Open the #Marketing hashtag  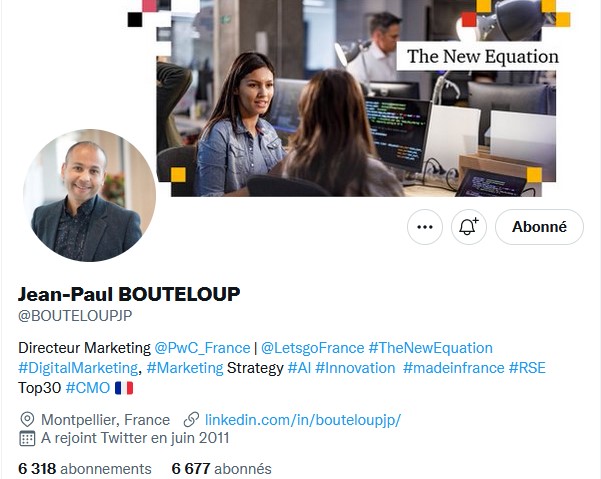click(185, 368)
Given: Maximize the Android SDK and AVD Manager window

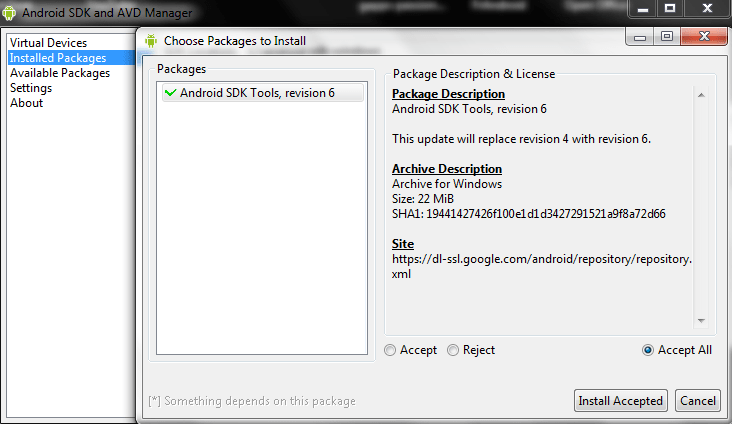Looking at the screenshot, I should [671, 8].
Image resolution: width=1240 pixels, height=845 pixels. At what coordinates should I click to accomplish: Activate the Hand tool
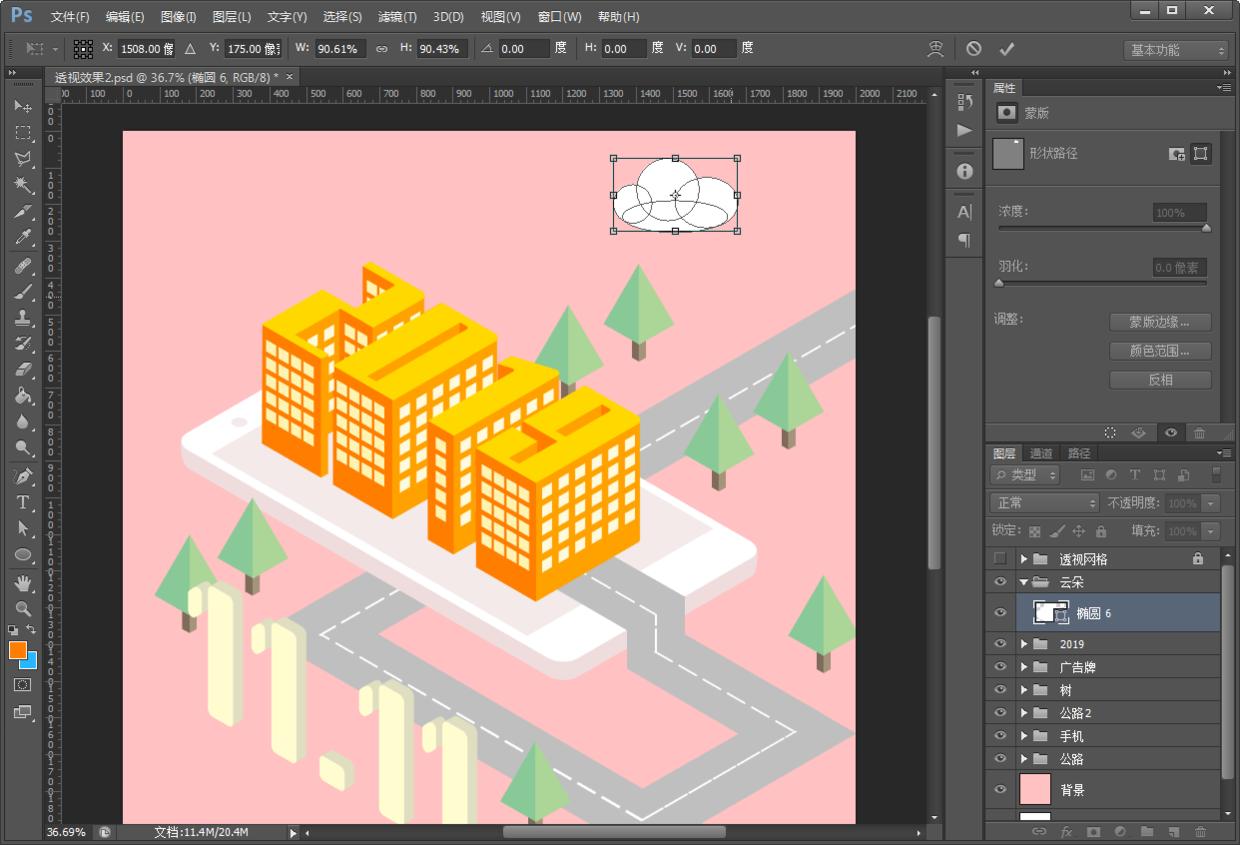coord(22,582)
....................
» WHAT YOU HAVE TO DO:
Beginning at the line that contains "Given: Maximize the", retype each line of the data above through the very last one. Do not retype the pictures.

» ANSWER BOX:
Given: Maximize the Android SDK and AVD Manager window

Looking at the screenshot, I should [671, 8].
Image resolution: width=1240 pixels, height=845 pixels. At what coordinates should I click to accomplish: Activate the Hand tool
coord(22,582)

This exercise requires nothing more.